STATED EXERCISE 1: Gather every line of the records that contains the word "settings".

-- start TEXT PROVIDED --

In Bohr’s theory of hydrogen, the electron in its ground state was supposed to travel in a circle of radius $\mathbf{5}\mathbf{\times }{\mathbf{10}}^{\mathbf{-}\mathbf{11}}\mathbf{}\mathbf{m}$, held in orbit by the Coulomb attraction of the proton. According to classical electrodynamics, this electron should radiate, and hence spiral in to the nucleus. Show that$\mathit{v}\mathbf{\ll }\mathit{c}$ for most of the trip (so you can use the Larmor formula), and calculate the lifespan of Bohr’s atom. (Assume each revolution is essentially circular.)

Write the expression for the centripetal force on the electron.

${\mathit{F}}_{\mathbf{c}}\mathbf{=}\frac{\mathbf{m}{\mathbf{v}}^{\mathbf{2}}}{\mathbf{r}}$ …… (1)

Here, m is the mass, v is the velocity of an electron, and r is the radius of the orbit.

Write the expression for the electrostatic force between the nucleus and electron.

-- end TEXT PROVIDED --

STATED EXERCISE 2: Rewrite the problem on Bohr's atom, everything from "In Bohr’s theory" down to "nucleus and electron.", with "central charge" in place of "nucleus" wherever it occurs.

-- start DATASET ROWS --

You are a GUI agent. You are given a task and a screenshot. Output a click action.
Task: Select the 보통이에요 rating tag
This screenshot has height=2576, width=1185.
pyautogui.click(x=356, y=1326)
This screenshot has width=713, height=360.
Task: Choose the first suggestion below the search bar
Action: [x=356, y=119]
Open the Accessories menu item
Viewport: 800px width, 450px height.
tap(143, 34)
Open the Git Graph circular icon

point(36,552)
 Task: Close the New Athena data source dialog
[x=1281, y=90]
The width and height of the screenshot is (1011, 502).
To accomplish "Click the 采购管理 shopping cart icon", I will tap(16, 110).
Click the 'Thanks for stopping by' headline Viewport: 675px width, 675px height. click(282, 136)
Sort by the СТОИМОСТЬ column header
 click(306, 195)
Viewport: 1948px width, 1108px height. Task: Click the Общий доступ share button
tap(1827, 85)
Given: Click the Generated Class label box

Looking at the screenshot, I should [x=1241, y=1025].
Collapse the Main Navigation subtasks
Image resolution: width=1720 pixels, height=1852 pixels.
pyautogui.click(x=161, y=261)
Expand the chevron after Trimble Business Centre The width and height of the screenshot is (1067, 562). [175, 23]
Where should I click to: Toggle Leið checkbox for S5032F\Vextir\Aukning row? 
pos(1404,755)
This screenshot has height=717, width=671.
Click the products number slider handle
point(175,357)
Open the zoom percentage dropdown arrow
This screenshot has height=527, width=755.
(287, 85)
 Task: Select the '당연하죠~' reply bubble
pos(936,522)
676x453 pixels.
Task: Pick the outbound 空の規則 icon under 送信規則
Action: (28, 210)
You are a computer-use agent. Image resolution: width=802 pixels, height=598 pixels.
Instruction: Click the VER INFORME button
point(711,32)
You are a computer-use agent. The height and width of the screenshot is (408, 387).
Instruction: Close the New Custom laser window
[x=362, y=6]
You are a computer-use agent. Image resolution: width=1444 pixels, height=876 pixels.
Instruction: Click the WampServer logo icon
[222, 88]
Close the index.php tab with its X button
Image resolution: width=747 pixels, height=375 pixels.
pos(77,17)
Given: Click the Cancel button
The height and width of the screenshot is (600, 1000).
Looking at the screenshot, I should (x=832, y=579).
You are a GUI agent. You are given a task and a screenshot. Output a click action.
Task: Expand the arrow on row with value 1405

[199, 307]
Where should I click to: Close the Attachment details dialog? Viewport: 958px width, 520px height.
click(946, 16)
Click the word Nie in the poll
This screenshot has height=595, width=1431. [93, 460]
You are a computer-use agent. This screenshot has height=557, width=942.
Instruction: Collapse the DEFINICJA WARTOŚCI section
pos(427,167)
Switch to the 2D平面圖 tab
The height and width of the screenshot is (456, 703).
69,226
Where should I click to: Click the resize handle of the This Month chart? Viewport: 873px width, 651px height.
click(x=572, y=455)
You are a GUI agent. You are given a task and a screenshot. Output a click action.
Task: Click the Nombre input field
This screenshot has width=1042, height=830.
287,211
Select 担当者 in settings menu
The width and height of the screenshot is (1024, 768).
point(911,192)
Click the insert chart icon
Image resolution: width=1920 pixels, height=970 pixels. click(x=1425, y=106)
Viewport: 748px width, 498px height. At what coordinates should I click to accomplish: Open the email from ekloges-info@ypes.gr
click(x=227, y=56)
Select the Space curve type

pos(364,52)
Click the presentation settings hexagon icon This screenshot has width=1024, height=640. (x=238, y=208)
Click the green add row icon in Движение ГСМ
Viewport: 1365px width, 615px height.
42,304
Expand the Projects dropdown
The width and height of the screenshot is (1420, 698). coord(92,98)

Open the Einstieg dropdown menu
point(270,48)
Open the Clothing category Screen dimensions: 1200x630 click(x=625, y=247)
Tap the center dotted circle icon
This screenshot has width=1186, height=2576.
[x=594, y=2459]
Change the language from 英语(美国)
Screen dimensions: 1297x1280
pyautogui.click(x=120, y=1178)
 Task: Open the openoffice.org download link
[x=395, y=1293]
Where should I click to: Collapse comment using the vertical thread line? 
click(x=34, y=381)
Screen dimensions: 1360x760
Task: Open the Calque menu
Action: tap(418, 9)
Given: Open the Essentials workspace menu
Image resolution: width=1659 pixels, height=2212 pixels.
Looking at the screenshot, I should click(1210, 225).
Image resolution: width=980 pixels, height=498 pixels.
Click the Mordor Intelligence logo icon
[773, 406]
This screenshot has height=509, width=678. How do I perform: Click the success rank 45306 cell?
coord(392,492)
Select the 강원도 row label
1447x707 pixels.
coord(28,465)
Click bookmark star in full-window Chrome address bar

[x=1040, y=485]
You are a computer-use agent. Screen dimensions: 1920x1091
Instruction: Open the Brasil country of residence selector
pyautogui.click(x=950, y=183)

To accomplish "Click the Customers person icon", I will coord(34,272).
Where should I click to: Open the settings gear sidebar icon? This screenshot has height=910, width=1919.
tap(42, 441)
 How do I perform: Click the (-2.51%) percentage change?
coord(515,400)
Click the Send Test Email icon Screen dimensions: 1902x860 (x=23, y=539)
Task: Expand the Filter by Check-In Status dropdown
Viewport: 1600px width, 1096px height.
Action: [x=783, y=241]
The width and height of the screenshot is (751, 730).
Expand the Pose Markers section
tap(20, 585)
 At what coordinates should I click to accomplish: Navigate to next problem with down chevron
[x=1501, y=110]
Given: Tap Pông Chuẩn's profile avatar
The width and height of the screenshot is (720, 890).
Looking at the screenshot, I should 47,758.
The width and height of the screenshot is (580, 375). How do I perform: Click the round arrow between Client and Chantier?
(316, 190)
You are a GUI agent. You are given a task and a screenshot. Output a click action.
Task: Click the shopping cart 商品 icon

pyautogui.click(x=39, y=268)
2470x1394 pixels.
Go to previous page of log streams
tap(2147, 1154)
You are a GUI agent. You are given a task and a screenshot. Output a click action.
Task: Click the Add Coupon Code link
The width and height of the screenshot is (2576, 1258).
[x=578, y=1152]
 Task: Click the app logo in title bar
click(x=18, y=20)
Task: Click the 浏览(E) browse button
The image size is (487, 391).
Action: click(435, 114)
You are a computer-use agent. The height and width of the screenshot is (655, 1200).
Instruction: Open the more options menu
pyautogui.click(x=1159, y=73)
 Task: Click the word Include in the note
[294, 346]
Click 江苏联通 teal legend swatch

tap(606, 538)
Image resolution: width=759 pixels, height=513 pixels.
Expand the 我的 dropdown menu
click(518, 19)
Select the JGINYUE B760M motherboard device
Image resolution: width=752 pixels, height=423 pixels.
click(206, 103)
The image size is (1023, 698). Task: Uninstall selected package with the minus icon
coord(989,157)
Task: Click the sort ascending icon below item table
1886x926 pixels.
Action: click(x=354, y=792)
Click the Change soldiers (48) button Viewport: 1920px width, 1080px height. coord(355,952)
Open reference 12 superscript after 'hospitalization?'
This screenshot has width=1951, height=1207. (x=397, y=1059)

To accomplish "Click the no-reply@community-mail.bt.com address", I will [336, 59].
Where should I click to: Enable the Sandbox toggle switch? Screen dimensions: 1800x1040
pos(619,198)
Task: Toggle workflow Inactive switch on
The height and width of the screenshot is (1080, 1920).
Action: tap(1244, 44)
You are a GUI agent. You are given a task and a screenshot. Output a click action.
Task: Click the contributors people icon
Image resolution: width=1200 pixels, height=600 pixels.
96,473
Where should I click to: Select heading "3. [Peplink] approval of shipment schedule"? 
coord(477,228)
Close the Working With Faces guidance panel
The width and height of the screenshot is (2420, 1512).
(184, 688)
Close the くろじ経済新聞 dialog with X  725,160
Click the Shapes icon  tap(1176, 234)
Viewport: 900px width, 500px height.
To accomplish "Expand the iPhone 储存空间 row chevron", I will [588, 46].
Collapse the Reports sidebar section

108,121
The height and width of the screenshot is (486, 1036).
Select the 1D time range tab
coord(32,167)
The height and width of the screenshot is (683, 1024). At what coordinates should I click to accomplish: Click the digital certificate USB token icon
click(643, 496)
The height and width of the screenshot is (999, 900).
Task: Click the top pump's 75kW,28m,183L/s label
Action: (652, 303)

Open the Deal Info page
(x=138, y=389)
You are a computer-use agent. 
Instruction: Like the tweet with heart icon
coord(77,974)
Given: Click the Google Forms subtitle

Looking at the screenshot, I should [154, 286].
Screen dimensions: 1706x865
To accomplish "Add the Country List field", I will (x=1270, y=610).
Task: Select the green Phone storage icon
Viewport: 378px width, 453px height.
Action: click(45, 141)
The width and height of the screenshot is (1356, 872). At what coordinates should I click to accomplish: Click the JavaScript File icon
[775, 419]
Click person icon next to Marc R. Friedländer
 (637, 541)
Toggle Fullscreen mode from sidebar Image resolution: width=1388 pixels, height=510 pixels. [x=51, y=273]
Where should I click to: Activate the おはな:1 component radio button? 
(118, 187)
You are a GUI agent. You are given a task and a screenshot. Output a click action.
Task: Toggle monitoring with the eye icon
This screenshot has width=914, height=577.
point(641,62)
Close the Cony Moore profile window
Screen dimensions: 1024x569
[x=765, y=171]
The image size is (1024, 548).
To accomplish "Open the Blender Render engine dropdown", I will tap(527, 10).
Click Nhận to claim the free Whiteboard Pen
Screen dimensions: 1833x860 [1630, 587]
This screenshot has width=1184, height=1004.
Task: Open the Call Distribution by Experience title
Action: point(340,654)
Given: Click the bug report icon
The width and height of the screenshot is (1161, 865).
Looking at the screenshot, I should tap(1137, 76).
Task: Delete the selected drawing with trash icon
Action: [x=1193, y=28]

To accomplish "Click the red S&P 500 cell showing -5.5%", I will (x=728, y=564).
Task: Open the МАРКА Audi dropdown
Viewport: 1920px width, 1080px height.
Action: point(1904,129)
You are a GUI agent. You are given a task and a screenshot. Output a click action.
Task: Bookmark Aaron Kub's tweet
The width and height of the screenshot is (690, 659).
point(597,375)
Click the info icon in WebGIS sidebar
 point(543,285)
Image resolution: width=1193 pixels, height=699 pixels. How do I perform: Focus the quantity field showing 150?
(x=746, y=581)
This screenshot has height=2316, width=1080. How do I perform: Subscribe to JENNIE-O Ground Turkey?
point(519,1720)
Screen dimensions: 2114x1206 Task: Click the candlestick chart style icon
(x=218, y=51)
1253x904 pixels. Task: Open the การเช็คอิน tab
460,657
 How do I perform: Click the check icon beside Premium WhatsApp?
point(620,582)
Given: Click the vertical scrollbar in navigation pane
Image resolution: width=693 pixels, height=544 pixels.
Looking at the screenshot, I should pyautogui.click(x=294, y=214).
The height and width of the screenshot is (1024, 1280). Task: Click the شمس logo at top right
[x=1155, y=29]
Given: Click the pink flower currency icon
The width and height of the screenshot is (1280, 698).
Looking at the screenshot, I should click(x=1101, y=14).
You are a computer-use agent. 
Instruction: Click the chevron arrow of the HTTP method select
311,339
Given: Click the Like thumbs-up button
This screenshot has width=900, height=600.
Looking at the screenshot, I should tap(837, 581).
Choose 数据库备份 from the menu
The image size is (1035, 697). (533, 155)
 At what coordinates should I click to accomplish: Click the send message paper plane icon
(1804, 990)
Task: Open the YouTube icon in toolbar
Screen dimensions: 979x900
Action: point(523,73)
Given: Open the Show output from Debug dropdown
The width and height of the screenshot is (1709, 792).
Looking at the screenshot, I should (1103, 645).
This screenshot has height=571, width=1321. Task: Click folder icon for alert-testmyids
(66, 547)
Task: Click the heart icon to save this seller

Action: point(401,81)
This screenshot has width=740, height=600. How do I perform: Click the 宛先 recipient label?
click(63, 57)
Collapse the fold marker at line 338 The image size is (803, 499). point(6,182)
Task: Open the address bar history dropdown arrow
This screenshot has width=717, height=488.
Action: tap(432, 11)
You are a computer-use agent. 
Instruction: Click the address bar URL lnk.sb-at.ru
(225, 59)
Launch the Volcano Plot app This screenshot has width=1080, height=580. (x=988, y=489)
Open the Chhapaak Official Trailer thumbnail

-- end DATASET ROWS --

CORRECT RESPONSE 1:
Select 担当者 in settings menu
Click the presentation settings hexagon icon This screenshot has width=1024, height=640. (x=238, y=208)
Where should I click to: Open the settings gear sidebar icon? This screenshot has height=910, width=1919.

CORRECT RESPONSE 2:
In Bohr’s theory of hydrogen, the electron in its ground state was supposed to travel in a circle of radius $\mathbf{5}\mathbf{\times }{\mathbf{10}}^{\mathbf{-}\mathbf{11}}\mathbf{}\mathbf{m}$, held in orbit by the Coulomb attraction of the proton. According to classical electrodynamics, this electron should radiate, and hence spiral in to the central charge. Show that$\mathit{v}\mathbf{\ll }\mathit{c}$ for most of the trip (so you can use the Larmor formula), and calculate the lifespan of Bohr’s atom. (Assume each revolution is essentially circular.)

Write the expression for the centripetal force on the electron.

${\mathit{F}}_{\mathbf{c}}\mathbf{=}\frac{\mathbf{m}{\mathbf{v}}^{\mathbf{2}}}{\mathbf{r}}$ …… (1)

Here, m is the mass, v is the velocity of an electron, and r is the radius of the orbit.

Write the expression for the electrostatic force between the central charge and electron.